OBJECTIFS:
(a) Dans le texte sur la guerre, reformulez sous forme de liste le paragraphe qui commence par « A Maison forestière », en gardant ses faits principaux.
(b) Poursuivez le texte sur la guerre à partir de la dernière phrase donnée.

TEXTE EXTRAIT:
§

Abbé Rémi Thinot

18 FEVRIER – jeudi –

6 heures matin ; Je vais repartir. Il pleut ; le canon tonne, tonne.

11 heures 1/2 soir ; J’arrive ce matin au 83. Une voiture a versé ; plus loin, du sang dans la boue ; un attirail de troupiers ; un obus vient de tomber là, en pleine colonne du 209 et a tué deux hommes… Je passe par la batterie du capitaine Lasses ; au poste d’observation, je vois descendre des renforts allemands ; des cadavres, caissons démolis, ragions bouleversées ; c’est terrible.

A Maison forestière, je vois quelques blessés, puis pars pour les tranchées. Les hommes sont étonnés de me voir. De la boue, les sacs de terre, des armes, des cadavres ; des corps dans les champs, les mitrailleuses, le grand entonnoir (70 à 80 mètres de diamètre) rempli d’hommes maintenant, creusé il y a 3 jours par l’explosion de 3000 kilos de poudre noire.

Je dis une prière près de 15 cadavres qui sont là. Emotion. Un autre entonnoir à moitié rempli par la terre sortie d’une mine creusée par une perforatrice…

Un commandant a été tué ce matin dans la tranchée…

Ah ! je pense encore à ce bouleversement des tranchées, dans les tronçons de boyaux sens dessus-dessous, des corps entassés, péniblement, dans les plus atroces positions, sur le parapet les fils de fer en forêt chaotique, plus loin le bols fameux qu’on veut enlever, c’est-à-dire une maigre plantation de manches à balai… c’est la désolation. Que restera-t-il de toutes les constructions dans ces villages qui sont sur le front, sur la ligne même du feu ?

Que d’horreurs ! Ce malheureux, qui avait le bas de la figure emportée, plus de mâchoire, de langue, de menton ! Il ne peut rester couché ; son sang l’étouffe et il ne peut l’avaler, n’ayant plus de langue !…

Très gracieux, le médecin-chef m’a offert hier de me racheter une croix d’aumônier, puisque j’avais perdu la mienne.

Extrait des notes de guerre de l'abbé Rémi Thinot. [1874-1915] tapuscrit de 194 pages prêté à Reims

Paul Hess

Bombardement intense dans la matinée et à deux reprises au cours de l’après-midi, causant la mort de neuf personnes.

Parmi les tués identifiés, se trouvent : MM. L. Carton, cantonnier municipal ; J. Gauthier, balayeur au service de la voirie et un enfant d’une douzaine d’années, J. Bouchet.

Nous apprenons en outre, à la mairie, que M. G. Lasseron, 47 ans, conservateur au cimetière du nord, atteint grièvement en se portant courageusement au secours des victimes d’un premier obus, tombé sur le Champ-de-Mars, est mort de ses blessures pendant la nuit.

Il y a également une douzaine de blessés.

Au cimetière du nord particulièrement et dans ses environs, les dégâts sont très importants.

Le Courrier publie aujourd’hui l’avis suivant :

Avis aux débitants de boissons.

Reims le 13 février 1915.

Le Général Commandant d’Armes de la place de Reims, à Monsieur le Commissaire Central de Police.

§

ENTRÉES:
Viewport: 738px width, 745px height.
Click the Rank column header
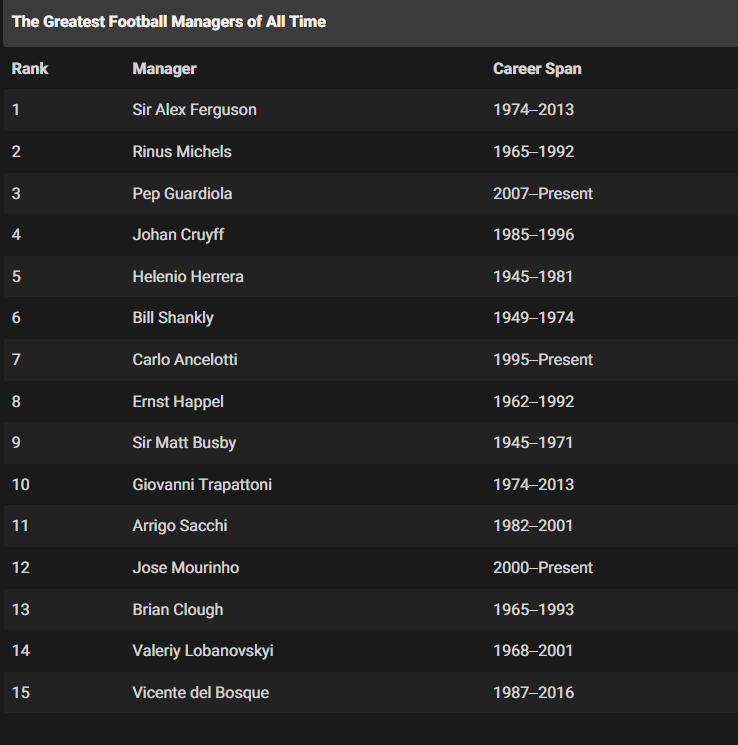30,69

§

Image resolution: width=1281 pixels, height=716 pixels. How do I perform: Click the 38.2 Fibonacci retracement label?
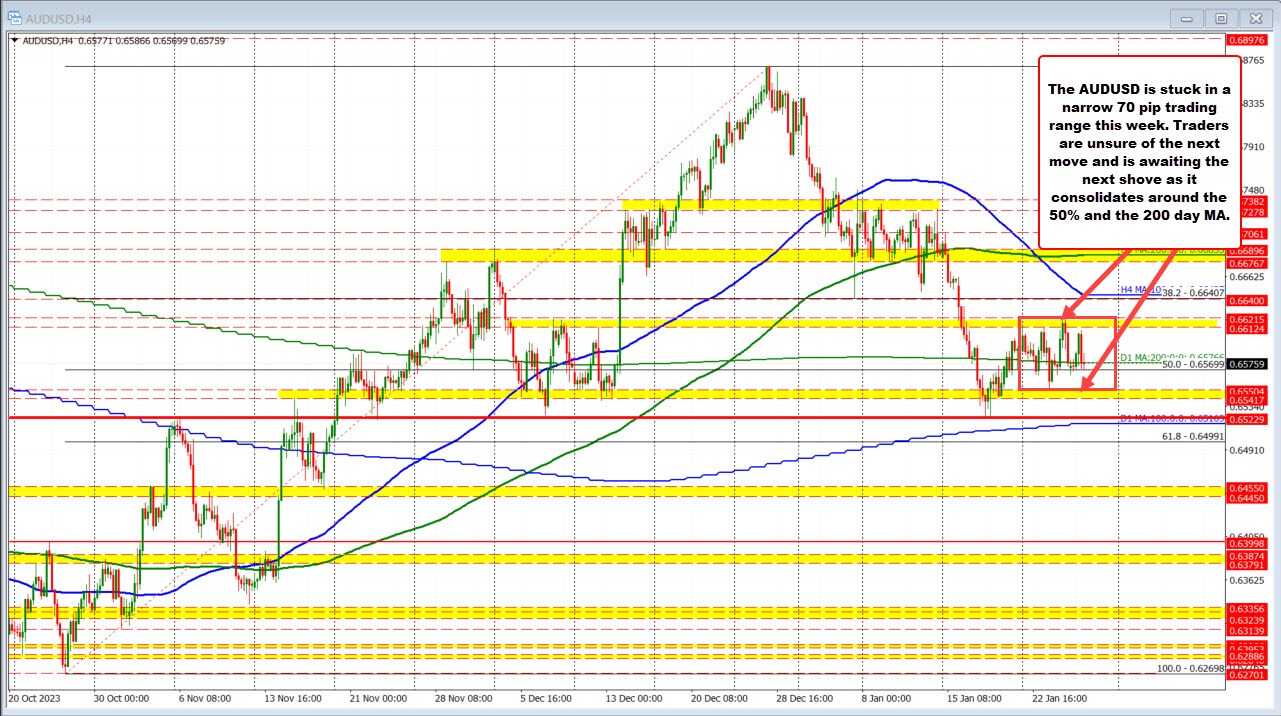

§

LISTE DES RÉPONSES:
(a)
- À la Maison forestière : quelques blessés, puis départ pour les tranchées.
- Les hommes sont étonnés de cette visite.
- Dans les tranchées : boue, sacs de terre, armes et cadavres ; des corps dans les champs, des mitrailleuses.
- Le grand entonnoir (70 à 80 mètres de diamètre) est maintenant rempli d'hommes. Il a été creusé trois jours plus tôt par l'explosion de 3 000 kilos de poudre noire.

(b)
A la suite d’incidents très regrettables provoqués par l’ivresse, le Général commandant d’armes interdit à partir d’aujourd’hui 16 février, dans toute l’étendue de la ville de Reims, la vente tant aux militaires qu’aux personnes civiles, de toute boisson alcoolique à l’exception du vin, de la bière et du cidre.

Toute contravention à cette interdiction entraînera la fermeture immédiate de l’établissement du contrevenant, pour toute la durée de la guerre.

P. le Général commandant d’armes, P.O. le Major de la garnison,

signé : Colas.

Le débit Pingot (coin de la place des Marchés et de la rue de Tambour) a été fermé par ordre, l’autorité militaire ayant établi, paraît-il que le réserviste coupable, d’avoir tué, dimanche soir, M. Erhart s’était enivré dans ce café, d’où il sortait.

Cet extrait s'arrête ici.